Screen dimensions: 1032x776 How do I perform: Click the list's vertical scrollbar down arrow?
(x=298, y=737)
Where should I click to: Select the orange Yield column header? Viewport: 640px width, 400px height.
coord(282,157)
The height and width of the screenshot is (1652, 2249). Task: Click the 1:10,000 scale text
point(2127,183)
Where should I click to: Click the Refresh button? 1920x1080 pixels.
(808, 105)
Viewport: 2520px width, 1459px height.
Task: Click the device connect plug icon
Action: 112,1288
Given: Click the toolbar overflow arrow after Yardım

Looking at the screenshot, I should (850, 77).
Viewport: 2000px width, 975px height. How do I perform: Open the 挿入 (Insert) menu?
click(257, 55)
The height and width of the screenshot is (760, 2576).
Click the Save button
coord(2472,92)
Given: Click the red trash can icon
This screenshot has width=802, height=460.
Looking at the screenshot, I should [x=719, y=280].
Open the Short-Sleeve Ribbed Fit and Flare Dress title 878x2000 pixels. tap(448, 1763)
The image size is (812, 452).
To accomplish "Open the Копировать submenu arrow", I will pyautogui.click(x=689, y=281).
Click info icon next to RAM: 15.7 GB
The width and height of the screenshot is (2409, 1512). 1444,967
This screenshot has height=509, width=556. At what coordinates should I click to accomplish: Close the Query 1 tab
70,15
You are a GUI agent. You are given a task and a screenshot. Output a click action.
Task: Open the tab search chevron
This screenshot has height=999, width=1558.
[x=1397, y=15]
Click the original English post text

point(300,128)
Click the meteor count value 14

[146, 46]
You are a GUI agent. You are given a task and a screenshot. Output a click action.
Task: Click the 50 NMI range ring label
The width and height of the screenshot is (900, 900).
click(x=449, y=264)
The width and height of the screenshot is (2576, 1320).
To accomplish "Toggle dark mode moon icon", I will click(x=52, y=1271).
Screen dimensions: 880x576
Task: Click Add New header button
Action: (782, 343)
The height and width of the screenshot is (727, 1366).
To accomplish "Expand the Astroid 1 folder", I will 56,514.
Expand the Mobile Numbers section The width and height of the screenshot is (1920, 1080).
# # # # #
• **WORK REQUIRED**
Can you copy out every row above word for word, leaving nothing changed?

• **SOLUTION FOR THIS EXERCISE**
Screen dimensions: 1032x776 How do I perform: Click the list's vertical scrollbar down arrow?
(x=298, y=737)
Where should I click to: Select the orange Yield column header? Viewport: 640px width, 400px height.
coord(282,157)
The height and width of the screenshot is (1652, 2249). Task: Click the 1:10,000 scale text
point(2127,183)
Where should I click to: Click the Refresh button? 1920x1080 pixels.
(808, 105)
Viewport: 2520px width, 1459px height.
Task: Click the device connect plug icon
Action: 112,1288
Given: Click the toolbar overflow arrow after Yardım

Looking at the screenshot, I should (850, 77).
Viewport: 2000px width, 975px height. How do I perform: Open the 挿入 (Insert) menu?
click(257, 55)
The height and width of the screenshot is (760, 2576).
Click the Save button
coord(2472,92)
Given: Click the red trash can icon
This screenshot has width=802, height=460.
Looking at the screenshot, I should [x=719, y=280].
Open the Short-Sleeve Ribbed Fit and Flare Dress title 878x2000 pixels. tap(448, 1763)
The image size is (812, 452).
To accomplish "Open the Копировать submenu arrow", I will pyautogui.click(x=689, y=281).
Click info icon next to RAM: 15.7 GB
The width and height of the screenshot is (2409, 1512). 1444,967
This screenshot has height=509, width=556. At what coordinates should I click to accomplish: Close the Query 1 tab
70,15
You are a GUI agent. You are given a task and a screenshot. Output a click action.
Task: Open the tab search chevron
This screenshot has height=999, width=1558.
[x=1397, y=15]
Click the original English post text

point(300,128)
Click the meteor count value 14

[146, 46]
You are a GUI agent. You are given a task and a screenshot. Output a click action.
Task: Click the 50 NMI range ring label
The width and height of the screenshot is (900, 900).
click(x=449, y=264)
The width and height of the screenshot is (2576, 1320).
To accomplish "Toggle dark mode moon icon", I will click(x=52, y=1271).
Screen dimensions: 880x576
Task: Click Add New header button
Action: (782, 343)
The height and width of the screenshot is (727, 1366).
To accomplish "Expand the Astroid 1 folder", I will 56,514.
Expand the Mobile Numbers section The width and height of the screenshot is (1920, 1080).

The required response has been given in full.